Directions
Select from the entries below every line that contains the word "coordinates", and reproduce each selected line in full.
++++++++++++++++++++
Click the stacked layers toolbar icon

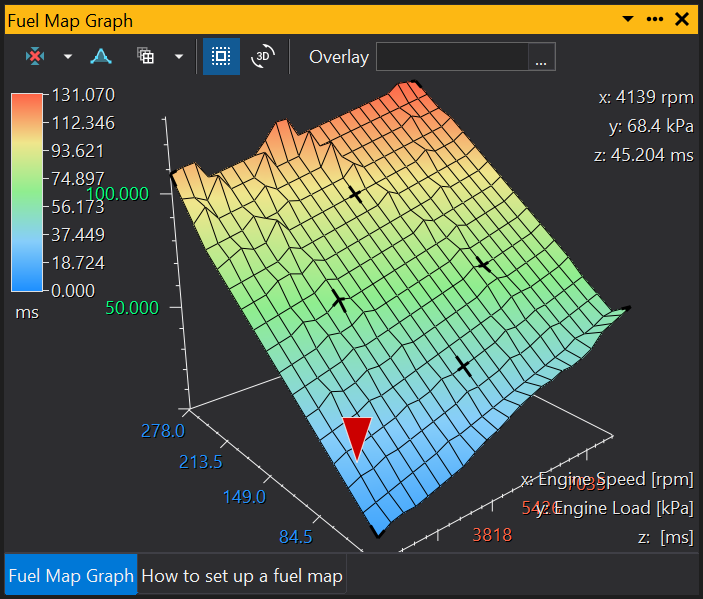tap(146, 57)
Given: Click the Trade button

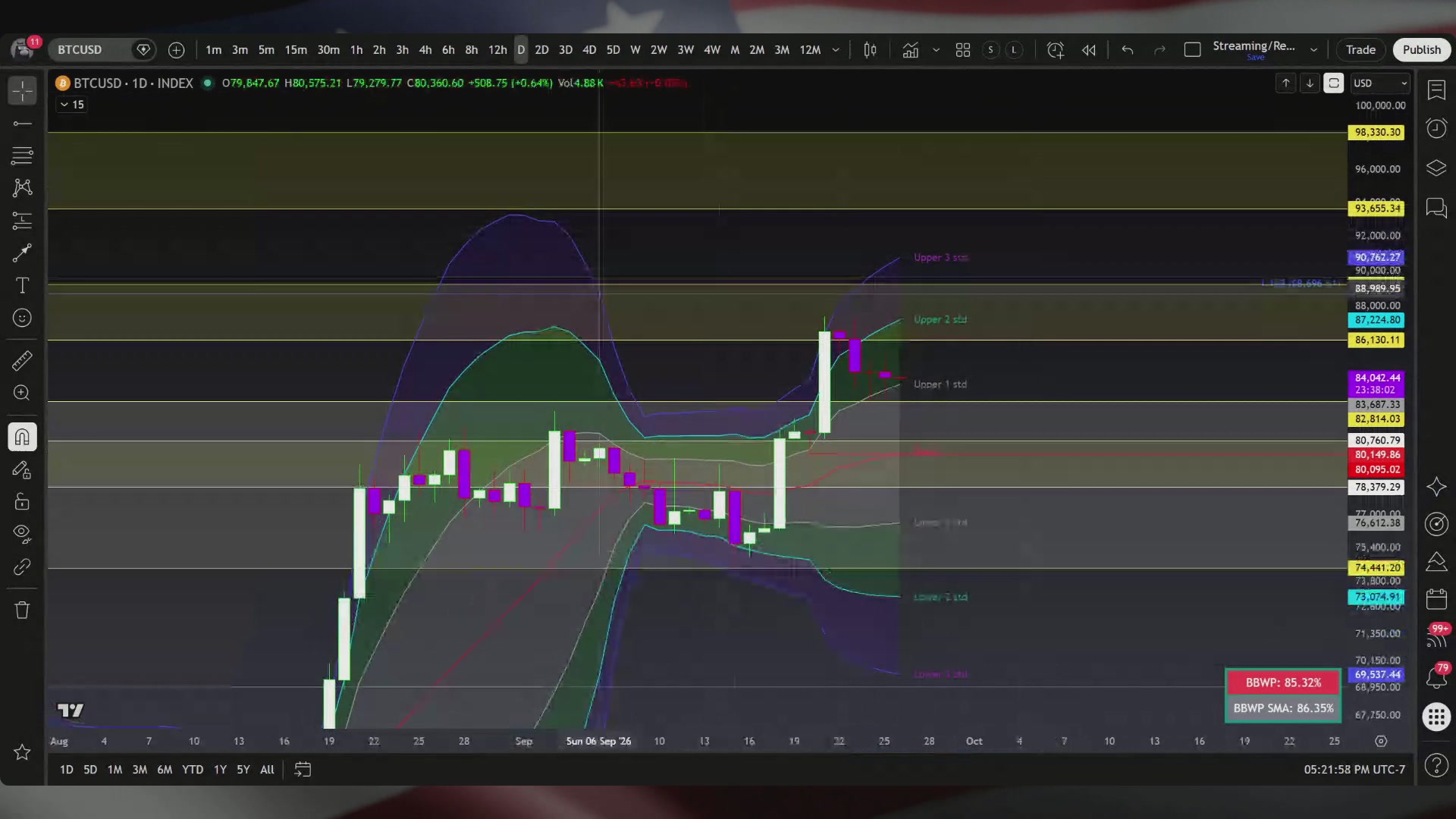Looking at the screenshot, I should (x=1360, y=50).
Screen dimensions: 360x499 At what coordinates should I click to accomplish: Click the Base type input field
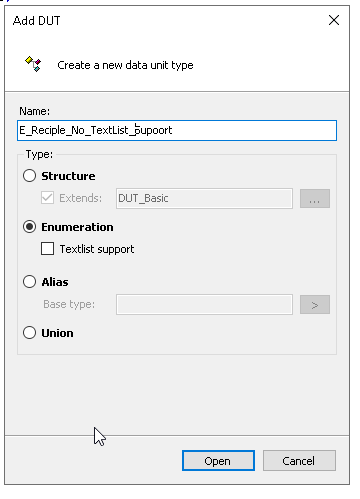[204, 304]
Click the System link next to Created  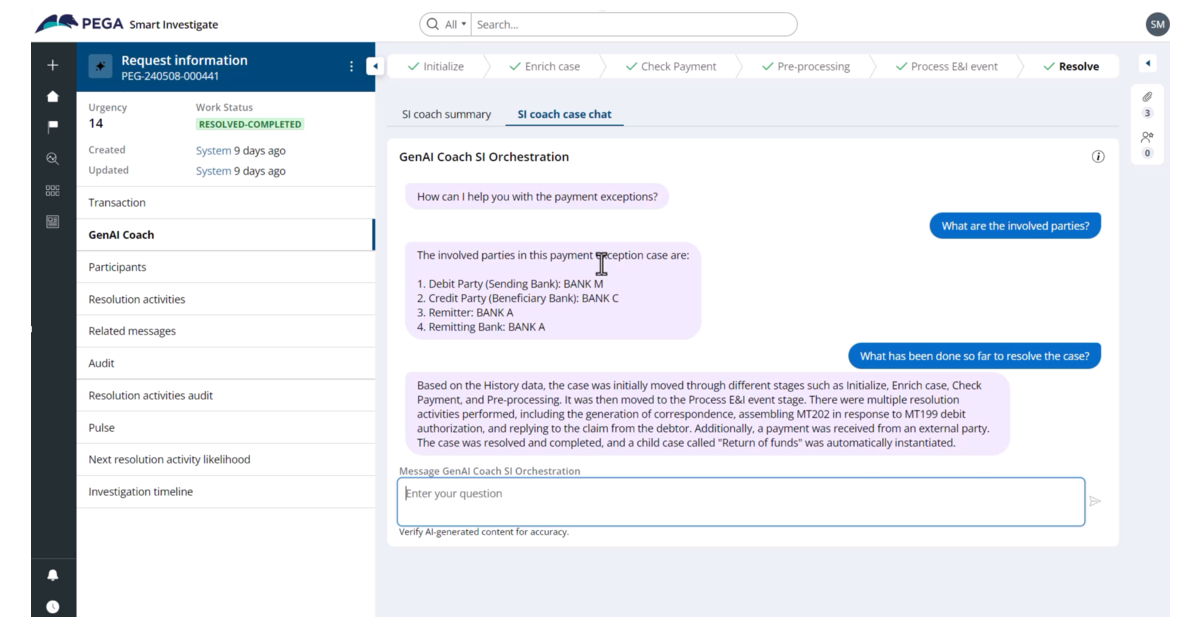[213, 151]
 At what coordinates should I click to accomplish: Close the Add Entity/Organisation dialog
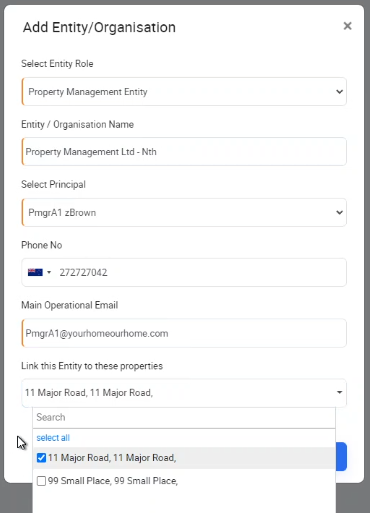(347, 26)
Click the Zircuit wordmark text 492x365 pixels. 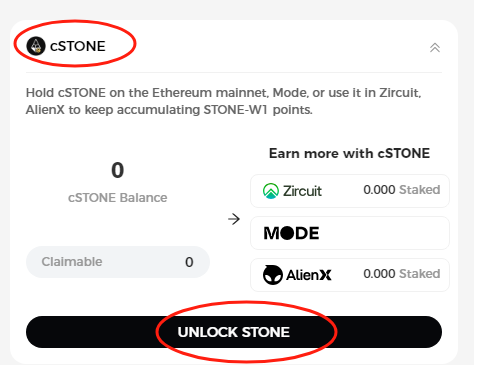302,191
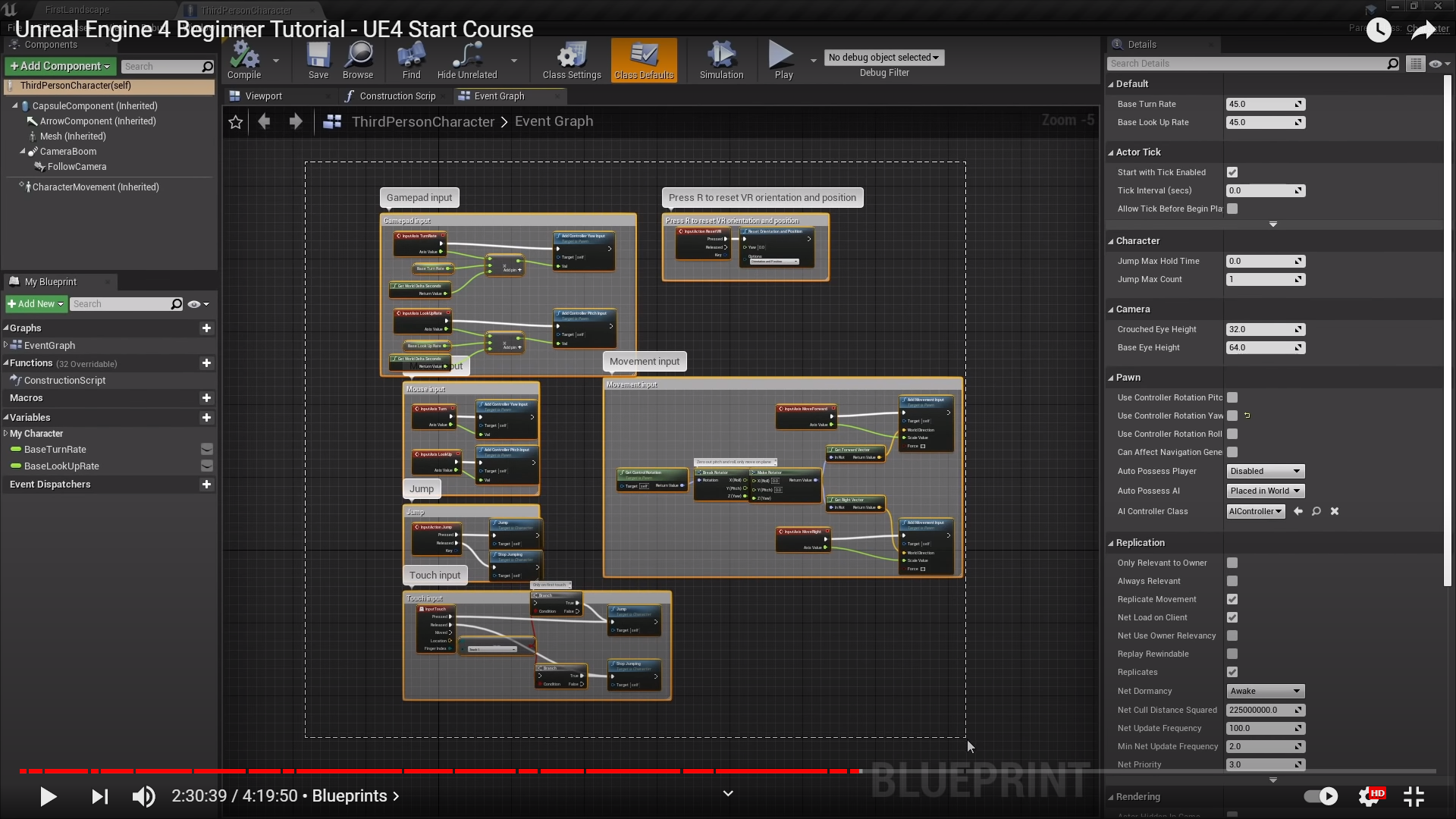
++++++++++++++++++++
Result of this exercise
Screen dimensions: 360x499 At what coordinates should I click to accomplish: Click the Base type input field
 At what coordinates should I click to accomplish: Close the Add Entity/Organisation dialog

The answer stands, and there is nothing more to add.